Dari 10 bank besar, pertumbuhan laba BCA nomor dua



JAKARTA. Bank Central Asia (BCA) menjadi bank terakhir dari deretan 10 bank besar yang merilis hasil kinerjanya di sepanjang 2014. Meski begitu, pencapaian pertumbuhan laba bank milik Grup Djarum ini merupakan yang kedua terbesar di bawah Bank Negara Indonesia (BNI).

Di 2014, BNI mencatat pertumbuhan laba sebesar 19,1% dengan nilai Rp 10,78 triliun dari Rp 9,05 triliun.
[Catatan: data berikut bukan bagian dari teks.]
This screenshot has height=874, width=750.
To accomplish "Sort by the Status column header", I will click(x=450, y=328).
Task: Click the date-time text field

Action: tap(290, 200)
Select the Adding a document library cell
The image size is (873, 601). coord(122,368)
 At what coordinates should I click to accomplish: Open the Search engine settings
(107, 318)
Sementara laba BCA naik 15,7% dari Rp 14,25 triliun menjadi Rp 16,49 triliun. Peringkat pertumbuhan laba selanjutnya diikuti Bank Rakyat Indonesia (BRI) dengan nilai Rp 24,2 triliun atau naik 14,35% dari Rp 21,16 triliun, dan Bank Mandiri dengan catatan laba Rp 19,9 triliun yang tumbuh 9,34% dari Rp 18,2 triliun.
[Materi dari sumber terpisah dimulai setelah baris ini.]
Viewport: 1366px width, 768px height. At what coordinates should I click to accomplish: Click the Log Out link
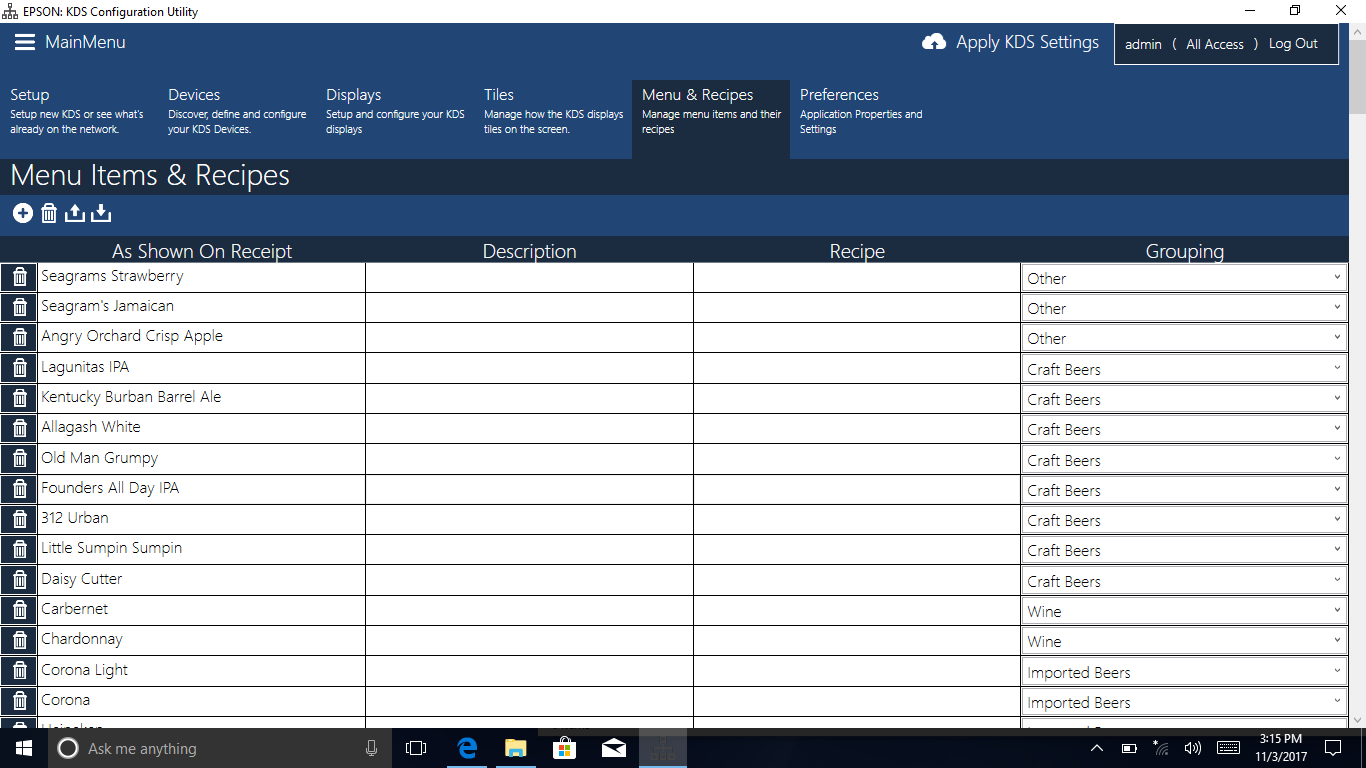[x=1293, y=43]
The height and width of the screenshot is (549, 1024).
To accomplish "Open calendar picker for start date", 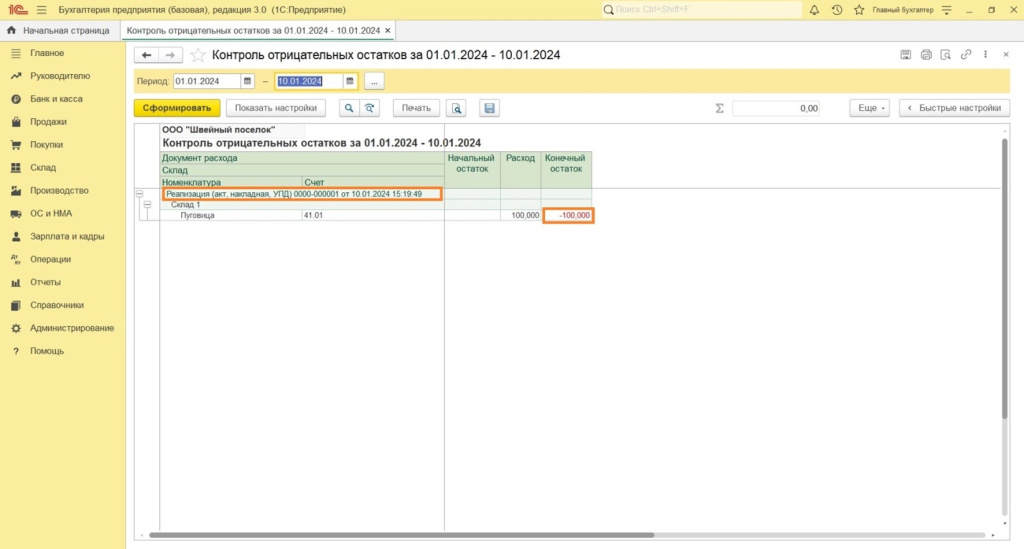I will 247,81.
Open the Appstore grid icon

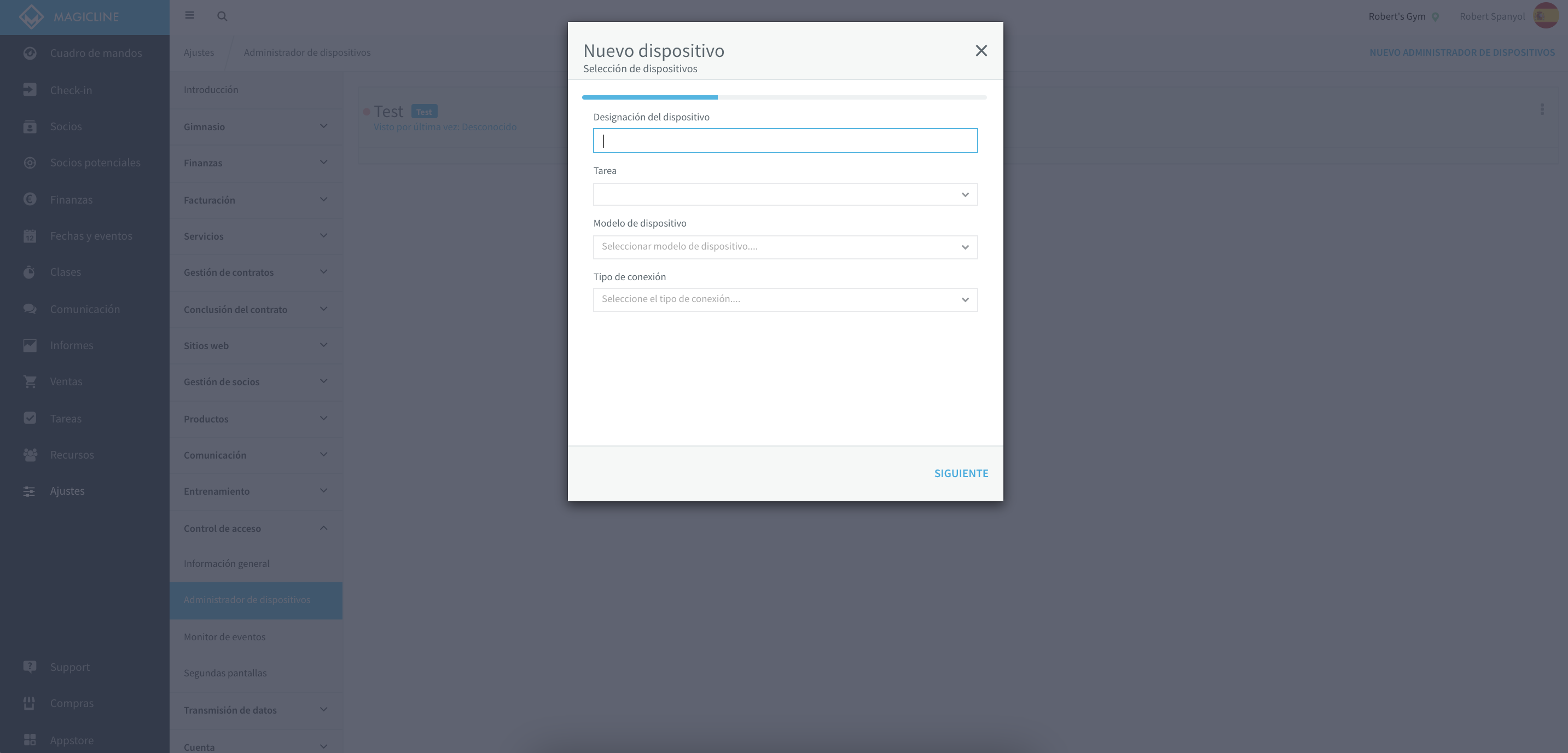[30, 740]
Jahja Setiaatmadja, Presiden Direktur BCA menuturkan, pencapaian itu juga didukung oleh kualitas portofolio kredit, franchise pendanaan yang solid, efisiensi operasional yang terjaga dan kontribusi laba perusahaan anak. "Di 2014 hasil kinerja keuangan kami tetap solid. Kami juga menjaga likuiditas dan kualitas aset, serta terus memberikan layanan terbaik bagi nasabah," ucap Jahja, Kamis (5/3).


Total portofolio kredit BCA tumbuh Rp 34,3 triliun atau 11% menjadi Rp 346,6 triliun di akhir 2014. Angka itu terdiri dari kredit korporasi Rp 120,5 triliun naik 16,9%, komersial dan UKM Rp 134,2 triliun atau meningkat 9,7%, dan konsumer dengan pertumbuhan 6,1% menjadi Rp 92,3 triliun.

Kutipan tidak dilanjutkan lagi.